Although Gandhi once may have been flirting with the Japanese, either out of unworldly wisdom or as a counterfoil to the British, the final draft of the “Quit India” resolution was pro-Ally. Also on the record is Gandhi’s petulant manifesto last fortnight to the Japanese: “Our offer to let the Allies retain troops in India is to prevent you from being misled into feeling that you have but to step into this country. If you cherish any such idea, we will not fail to resist you with all the might we can muster.”

The Spectators. Said a leader in the New Delhi Evening National Call: “Britain has opened up a second front. The blitz is on. . . . She has drawn first blood. There is thunder in the clouds and lightning flashes surcharge the horizon.” But the green, white and gold banners of the Congress party hung limp and forlorn from Hindu shops in Delhi. Just as forlorn were U.S. officials in India. Quietly, quiet Lauchlin Currie, special U.S. envoy to the Chinese government, slipped into town. After him came Lieut. General Joseph W. Stilwell, Chiang Kai-shek’s Chief of Staff and Commander of U.S. Forces in China, Burma and India. Representatives of a nation which 167 years ago rebelled against British imperial rule, they were witnesses to another struggle for freedom. Plain to see was the tragedy of India. Not so plain was the part that the U.S., with all the good will in the world, could play.

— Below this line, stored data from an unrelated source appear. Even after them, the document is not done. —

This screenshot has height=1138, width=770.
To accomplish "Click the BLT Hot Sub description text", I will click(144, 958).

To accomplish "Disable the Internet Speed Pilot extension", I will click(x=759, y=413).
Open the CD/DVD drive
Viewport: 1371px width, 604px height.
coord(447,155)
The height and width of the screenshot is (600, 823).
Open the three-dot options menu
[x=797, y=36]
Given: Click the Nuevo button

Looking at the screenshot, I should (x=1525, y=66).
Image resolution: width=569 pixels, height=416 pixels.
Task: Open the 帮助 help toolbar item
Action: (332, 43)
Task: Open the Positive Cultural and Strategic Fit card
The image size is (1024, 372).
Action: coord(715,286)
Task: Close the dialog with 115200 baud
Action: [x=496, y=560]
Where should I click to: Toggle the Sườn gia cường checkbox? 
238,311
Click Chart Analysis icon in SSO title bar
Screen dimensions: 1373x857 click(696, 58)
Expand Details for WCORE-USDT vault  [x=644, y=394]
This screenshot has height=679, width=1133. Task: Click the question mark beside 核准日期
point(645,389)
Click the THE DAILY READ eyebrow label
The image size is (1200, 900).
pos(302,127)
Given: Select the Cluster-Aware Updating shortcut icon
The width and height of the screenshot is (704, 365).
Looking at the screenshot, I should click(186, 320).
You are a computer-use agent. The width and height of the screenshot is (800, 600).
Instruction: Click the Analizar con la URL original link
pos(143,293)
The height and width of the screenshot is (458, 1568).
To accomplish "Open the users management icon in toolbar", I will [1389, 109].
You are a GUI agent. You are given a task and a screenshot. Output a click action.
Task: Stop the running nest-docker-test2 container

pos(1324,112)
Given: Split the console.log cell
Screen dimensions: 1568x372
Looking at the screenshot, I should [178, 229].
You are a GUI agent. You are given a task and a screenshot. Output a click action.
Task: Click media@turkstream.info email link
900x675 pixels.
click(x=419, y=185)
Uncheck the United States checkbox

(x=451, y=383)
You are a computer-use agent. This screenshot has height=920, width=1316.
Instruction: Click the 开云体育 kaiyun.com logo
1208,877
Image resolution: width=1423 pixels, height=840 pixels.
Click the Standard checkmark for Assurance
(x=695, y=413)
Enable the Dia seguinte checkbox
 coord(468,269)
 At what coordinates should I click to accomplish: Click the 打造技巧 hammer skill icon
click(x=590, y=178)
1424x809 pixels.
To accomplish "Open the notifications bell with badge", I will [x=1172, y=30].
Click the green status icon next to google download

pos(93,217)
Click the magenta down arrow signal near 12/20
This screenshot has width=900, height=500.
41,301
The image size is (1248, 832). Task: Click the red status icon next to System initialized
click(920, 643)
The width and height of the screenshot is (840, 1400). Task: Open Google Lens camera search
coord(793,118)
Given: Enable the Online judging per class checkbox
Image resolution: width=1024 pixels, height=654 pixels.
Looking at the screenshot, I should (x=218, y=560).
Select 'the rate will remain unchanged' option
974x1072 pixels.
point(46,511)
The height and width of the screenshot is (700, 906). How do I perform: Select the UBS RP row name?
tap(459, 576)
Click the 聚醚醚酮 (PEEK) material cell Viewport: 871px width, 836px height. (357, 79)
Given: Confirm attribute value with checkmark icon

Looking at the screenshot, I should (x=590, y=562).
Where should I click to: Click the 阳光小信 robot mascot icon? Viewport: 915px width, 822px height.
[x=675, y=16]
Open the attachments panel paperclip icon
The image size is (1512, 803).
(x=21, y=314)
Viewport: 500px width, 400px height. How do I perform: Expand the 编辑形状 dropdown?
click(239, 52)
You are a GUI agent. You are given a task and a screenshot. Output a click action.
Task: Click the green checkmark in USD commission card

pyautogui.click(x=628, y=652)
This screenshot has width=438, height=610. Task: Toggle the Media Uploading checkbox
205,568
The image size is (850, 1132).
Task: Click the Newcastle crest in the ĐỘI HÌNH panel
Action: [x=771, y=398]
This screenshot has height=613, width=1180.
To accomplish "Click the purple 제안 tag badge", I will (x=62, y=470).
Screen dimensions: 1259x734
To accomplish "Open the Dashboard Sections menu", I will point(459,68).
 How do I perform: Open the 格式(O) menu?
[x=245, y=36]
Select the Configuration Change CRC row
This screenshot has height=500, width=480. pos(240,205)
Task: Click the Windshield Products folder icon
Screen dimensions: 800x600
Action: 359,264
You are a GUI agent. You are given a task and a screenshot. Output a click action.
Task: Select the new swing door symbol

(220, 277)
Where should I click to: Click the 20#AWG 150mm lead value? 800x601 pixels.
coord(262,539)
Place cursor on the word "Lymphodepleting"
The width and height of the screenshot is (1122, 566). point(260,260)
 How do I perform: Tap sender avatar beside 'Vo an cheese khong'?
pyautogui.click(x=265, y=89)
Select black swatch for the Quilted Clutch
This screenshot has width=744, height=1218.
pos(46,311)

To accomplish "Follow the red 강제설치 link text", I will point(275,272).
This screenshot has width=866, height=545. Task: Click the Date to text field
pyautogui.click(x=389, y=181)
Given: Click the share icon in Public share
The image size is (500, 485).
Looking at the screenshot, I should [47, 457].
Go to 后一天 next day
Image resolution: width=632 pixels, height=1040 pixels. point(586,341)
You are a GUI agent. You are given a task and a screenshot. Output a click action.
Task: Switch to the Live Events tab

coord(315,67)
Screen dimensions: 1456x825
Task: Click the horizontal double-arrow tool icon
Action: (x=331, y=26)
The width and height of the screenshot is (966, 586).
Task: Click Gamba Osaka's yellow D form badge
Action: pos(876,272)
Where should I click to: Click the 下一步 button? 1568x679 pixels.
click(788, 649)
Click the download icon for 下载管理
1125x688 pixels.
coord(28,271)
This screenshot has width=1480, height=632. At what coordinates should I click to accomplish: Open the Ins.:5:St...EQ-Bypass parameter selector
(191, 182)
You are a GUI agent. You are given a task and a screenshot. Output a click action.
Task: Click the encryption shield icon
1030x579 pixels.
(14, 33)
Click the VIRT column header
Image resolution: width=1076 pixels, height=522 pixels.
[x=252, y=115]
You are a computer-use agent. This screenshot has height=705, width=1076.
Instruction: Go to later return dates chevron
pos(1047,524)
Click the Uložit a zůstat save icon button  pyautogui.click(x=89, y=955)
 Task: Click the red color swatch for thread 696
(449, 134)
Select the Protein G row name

It was only a year ago that Franklin Roosevelt and Winston Churchill asked the world’s admiration for their Atlantic Charter. It was a pledge of sorts, even if Churchill subsequently announced that it did not apply to India (and Burma) and the British colonies. And Americans, despite a generally pro-British and occasionally miserably misinformed interpretation of the Indian question in press and radio, were aware that in India the Atlantic Charter, and all that went with it, had come up against the first big test. Before he was jailed Pandit Nehru had said: “It is curious that people who talk in terms of their own freedom [the Americans] should level the charge of blackmail against those who are fighting for their freedom.”

TIME Correspondent William Fisher cabled: “My own conclusion is that, if an earnest and honest effort were made to settle the India affair today by Britain, or preferably by the United Nations working in cooperation with Britain, it could be done.”

* In six arrests for political activity, Gandhi has three times been sent to Yeravda jail. In 1922 he planted a mango tree, underwent a famous appendectomy in which a quick-witted, nimble-fingered British surgeon saved his life when the prison lighting system failed. Back again in 1930, Gandhi built a little brick platform in his cell for more convenient squatting. In 1932, under the mango tree he had planted in 1922, Gandhi undertook his first fast-to-the-death.